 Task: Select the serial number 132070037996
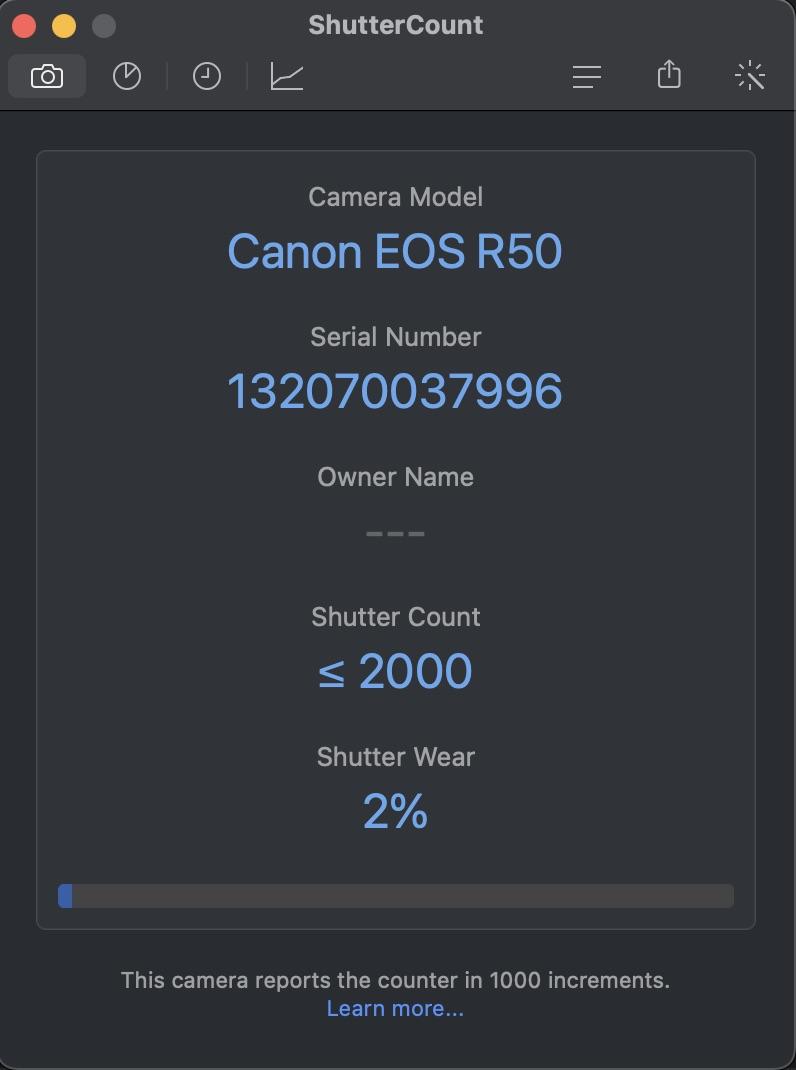[x=395, y=391]
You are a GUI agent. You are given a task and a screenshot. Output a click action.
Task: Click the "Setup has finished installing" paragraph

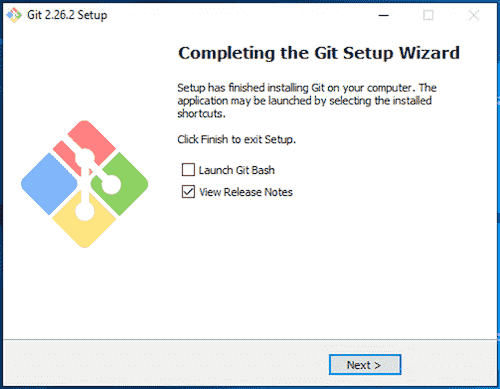pos(307,100)
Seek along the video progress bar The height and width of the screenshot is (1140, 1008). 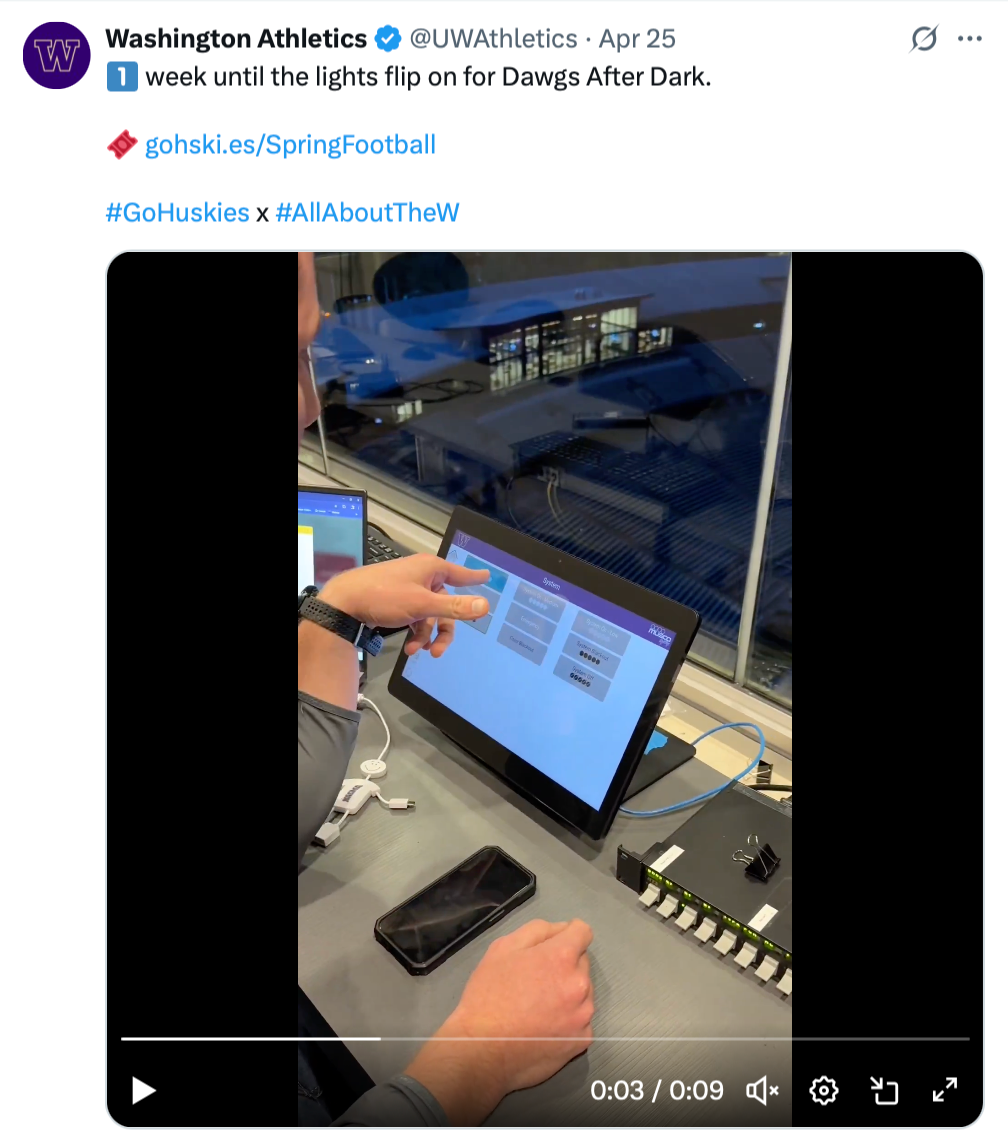[545, 1039]
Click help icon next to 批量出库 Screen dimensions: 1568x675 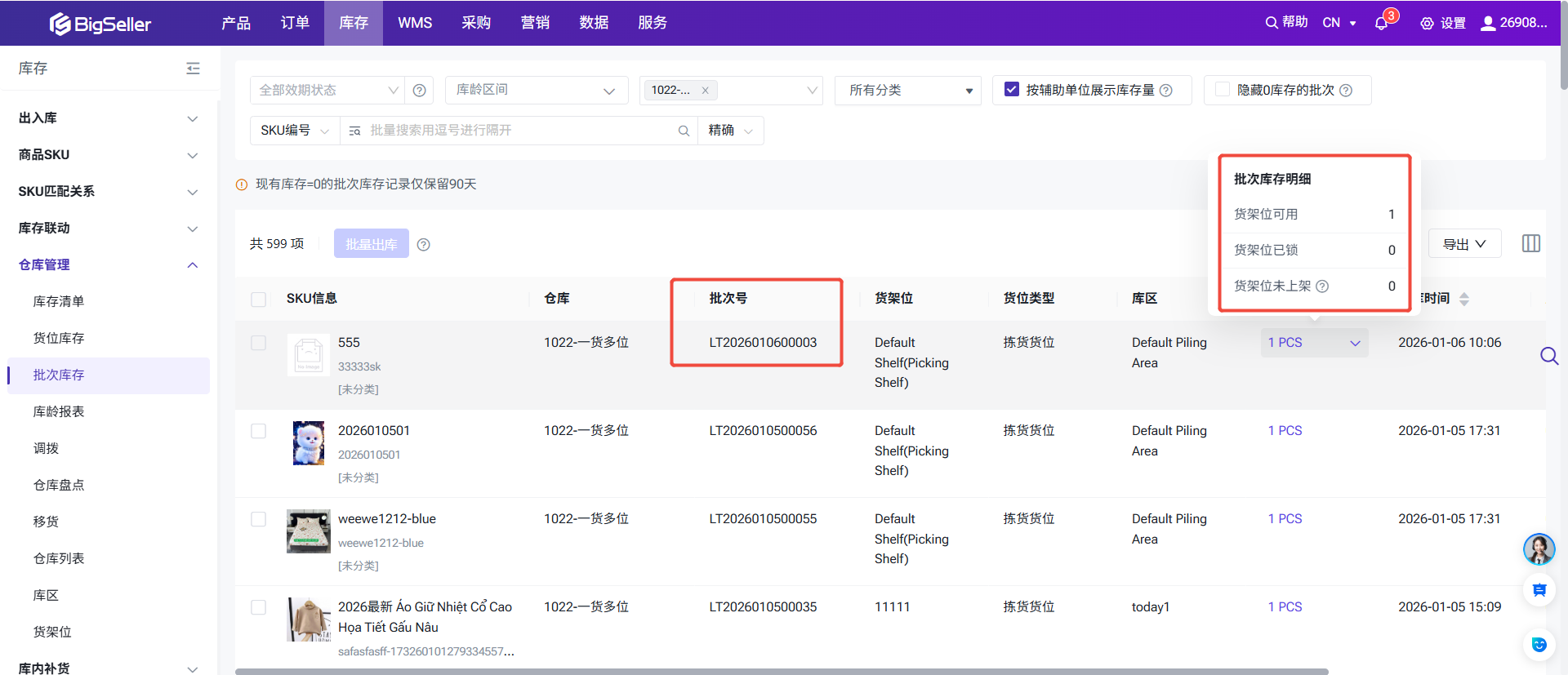coord(423,245)
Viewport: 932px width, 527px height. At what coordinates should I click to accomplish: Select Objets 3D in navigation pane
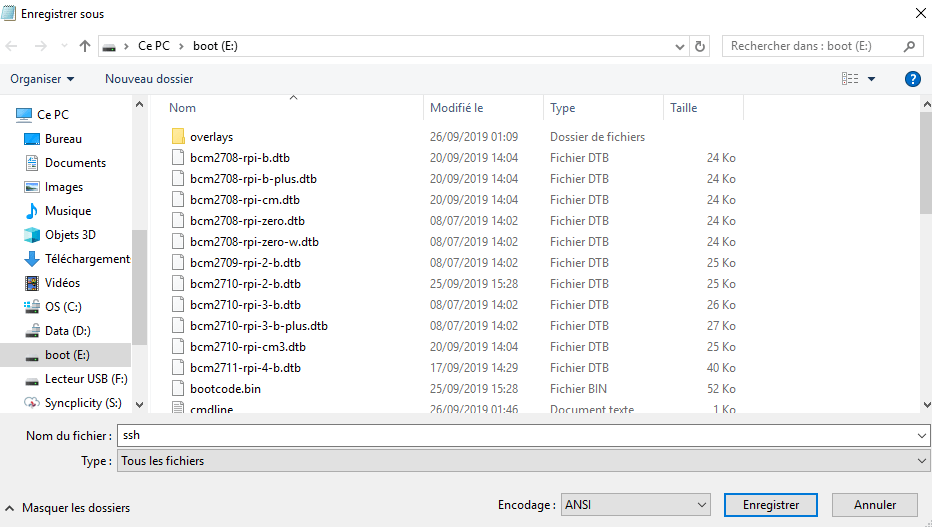pos(70,235)
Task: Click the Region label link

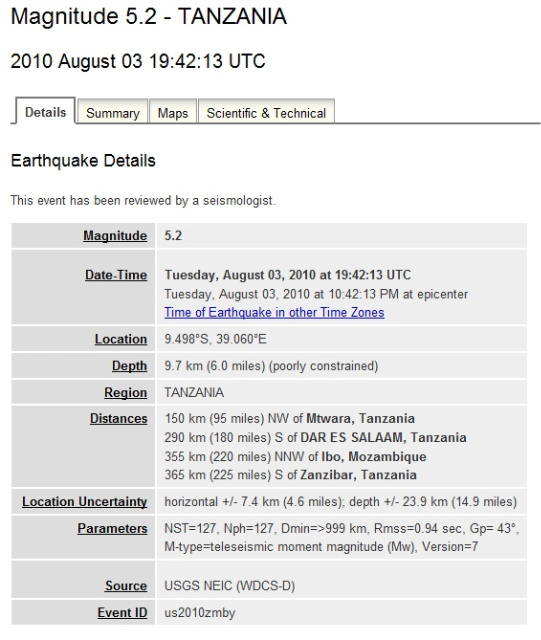Action: 126,392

● ● ● ● ●

WHAT YOU WILL DO: Once the line containing "Viewport: 932px width, 527px" has been found, write out exactly that line and each one after it through the end of the data, leaving out every picture.

ANSWER TO THE EXERCISE:
Viewport: 932px width, 527px height. At what coordinates should I click to accomplish: Select Objets 3D in navigation pane
pos(70,235)
Task: Click the Region label link

Action: 126,392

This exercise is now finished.